The crowning event is Norman’s Earth Day Festival, from noon to 5 p.m. on April 24 at Andrews Park.

I know all of this stuff courtesy of my friend Michele Loudenback, aka “Wonder Woman.” Michele is the driving force in Norman Utilities Environmental Services Division. That division exists “to help protect human life, the environment ... (and) to assist citizens, businesses and city government in preventing pollution.”

I’ve written about Michele in previous columns, describing her role in opening Norman’s new Household Hazardous Waste Facility.
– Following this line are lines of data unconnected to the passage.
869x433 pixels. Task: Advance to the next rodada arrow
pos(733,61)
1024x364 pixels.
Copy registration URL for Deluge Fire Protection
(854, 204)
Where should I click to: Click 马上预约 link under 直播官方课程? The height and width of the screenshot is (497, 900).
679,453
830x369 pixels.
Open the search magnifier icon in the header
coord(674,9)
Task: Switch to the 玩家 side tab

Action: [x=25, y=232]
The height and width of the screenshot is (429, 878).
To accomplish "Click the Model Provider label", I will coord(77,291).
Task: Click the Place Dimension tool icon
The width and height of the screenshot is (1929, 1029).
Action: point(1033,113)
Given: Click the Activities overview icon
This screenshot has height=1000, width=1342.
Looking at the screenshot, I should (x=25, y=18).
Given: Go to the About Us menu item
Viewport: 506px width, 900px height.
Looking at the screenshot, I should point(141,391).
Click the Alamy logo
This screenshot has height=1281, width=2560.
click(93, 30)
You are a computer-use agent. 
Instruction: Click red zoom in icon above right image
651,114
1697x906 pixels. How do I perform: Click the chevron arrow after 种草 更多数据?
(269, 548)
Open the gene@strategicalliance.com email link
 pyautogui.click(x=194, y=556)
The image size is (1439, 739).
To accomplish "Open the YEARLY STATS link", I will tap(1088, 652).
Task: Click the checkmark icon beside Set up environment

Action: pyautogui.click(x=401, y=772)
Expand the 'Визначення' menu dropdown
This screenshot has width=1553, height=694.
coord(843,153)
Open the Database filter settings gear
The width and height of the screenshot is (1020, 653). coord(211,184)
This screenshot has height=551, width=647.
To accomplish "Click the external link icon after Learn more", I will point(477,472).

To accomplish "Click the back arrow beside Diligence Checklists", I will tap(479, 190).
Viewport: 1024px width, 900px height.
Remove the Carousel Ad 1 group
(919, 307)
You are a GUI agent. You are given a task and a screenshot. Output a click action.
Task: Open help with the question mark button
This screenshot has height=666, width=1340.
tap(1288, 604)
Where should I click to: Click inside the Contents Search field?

She attacks life with enthusiasm, and her attitude in infectious.

When we met a few weeks ago, she proudly told about obtaining a $300 grant from OG&E for the purchase of supplies supporting the aforementioned events. She then told me God and the angels were on her side: she’d just gotten a call from Saint Joseph Church volunteering to clean up a portion of Highway 9 as part of this Great American Cleanup.

One of Michele’s responsibilities is to work with the city’s Environmental Control Advisory Board (ECAB). This group “investigates, prepares plans for and recommends programs regarding the preservation and enhancement of the environmental quality of the City.”

Translation: this group advises on air and water pollution, solid and liquid waste disposal and noise pollution.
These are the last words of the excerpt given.